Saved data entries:
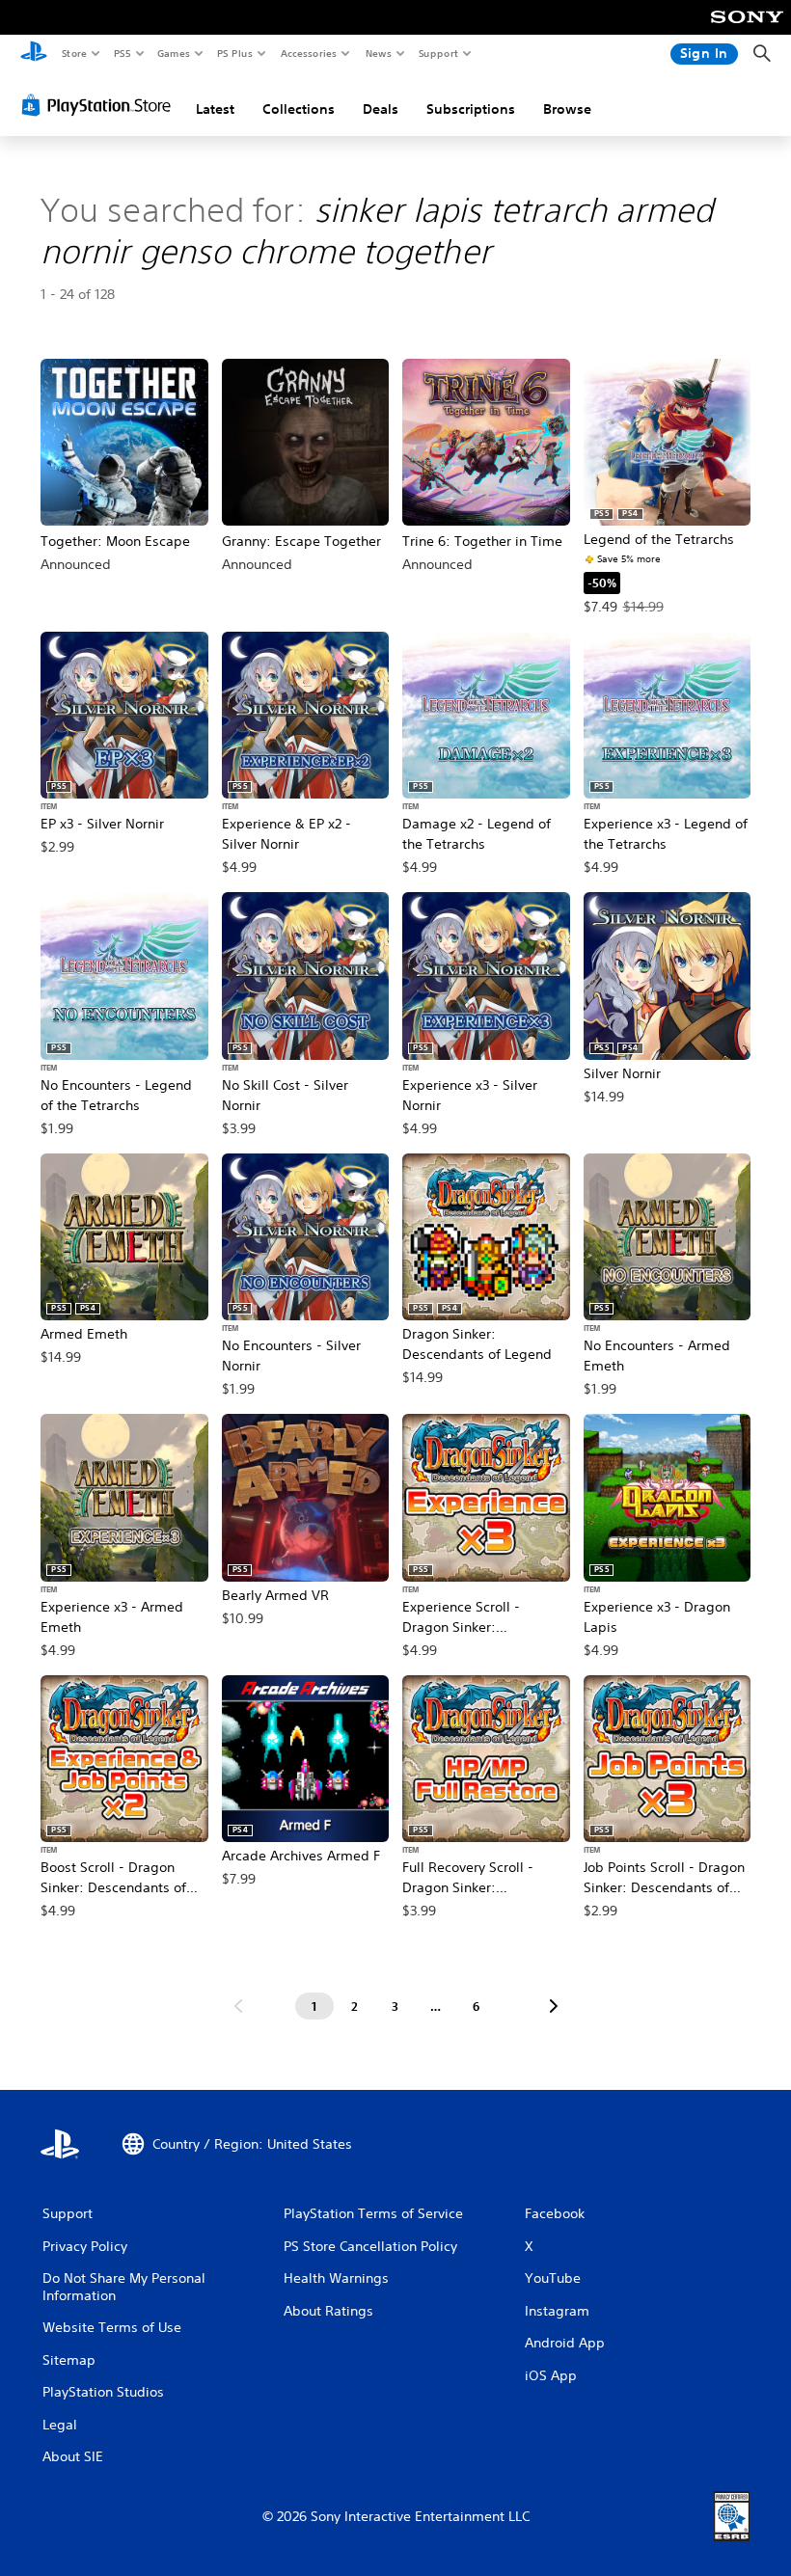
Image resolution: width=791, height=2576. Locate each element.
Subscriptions (470, 109)
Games (172, 53)
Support (437, 53)
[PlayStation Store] (100, 105)
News (379, 53)
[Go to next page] (553, 2006)
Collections (298, 109)
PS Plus (234, 53)
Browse (567, 109)
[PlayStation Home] (33, 54)
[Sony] (747, 30)
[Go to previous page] (238, 2006)
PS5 (122, 53)
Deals (380, 109)
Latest (215, 109)
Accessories (308, 53)
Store (74, 53)
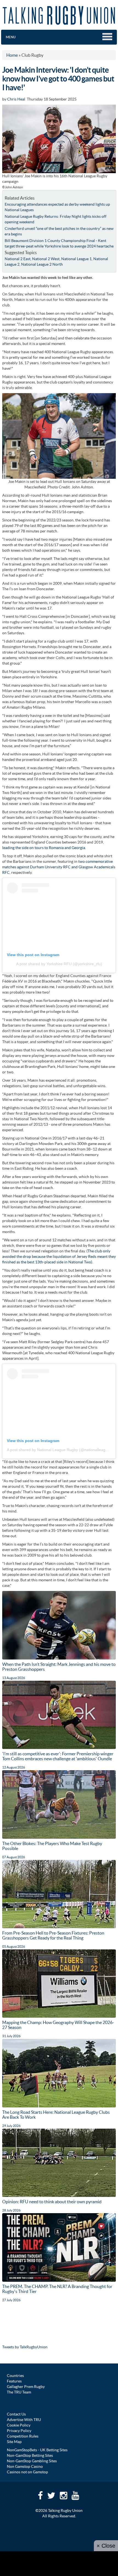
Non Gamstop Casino (25, 2466)
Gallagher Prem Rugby (26, 2386)
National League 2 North (42, 264)
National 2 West (46, 259)
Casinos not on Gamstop (27, 2472)
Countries (15, 2375)
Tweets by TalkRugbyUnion (24, 2347)
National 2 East (17, 259)
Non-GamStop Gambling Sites (32, 2461)
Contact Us (16, 2414)
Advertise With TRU (24, 2419)
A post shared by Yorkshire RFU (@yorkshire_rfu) (59, 964)
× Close (106, 2546)
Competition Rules (22, 2436)
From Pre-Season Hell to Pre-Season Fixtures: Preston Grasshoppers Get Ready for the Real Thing (53, 1935)
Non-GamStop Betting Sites (30, 2455)
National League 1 (76, 259)
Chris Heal (16, 99)
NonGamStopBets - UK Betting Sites (37, 2450)
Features (14, 2381)
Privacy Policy (19, 2430)
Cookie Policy (18, 2425)
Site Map (14, 2441)
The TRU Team (19, 2392)
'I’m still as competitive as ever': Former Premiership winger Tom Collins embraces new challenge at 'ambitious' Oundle (57, 1756)
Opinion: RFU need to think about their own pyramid (52, 2201)
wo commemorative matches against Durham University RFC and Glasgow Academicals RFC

■ **Work request**
With the line that contains "Non-GamStop Betting Sites (30, 2455)" as the start, output every line through the end of the entries exactly. Add no other lines.

■ **Exercise solution**
Non-GamStop Betting Sites (30, 2455)
National League 1 (76, 259)
Chris Heal (16, 99)
NonGamStopBets - UK Betting Sites (37, 2450)
Features (14, 2381)
Privacy Policy (19, 2430)
Cookie Policy (18, 2425)
Site Map (14, 2441)
The TRU Team (19, 2392)
'I’m still as competitive as ever': Former Premiership winger Tom Collins embraces new challenge at 'ambitious' Oundle (57, 1756)
Opinion: RFU need to think about their own pyramid (52, 2201)
wo commemorative matches against Durham University RFC and Glasgow Academicals RFC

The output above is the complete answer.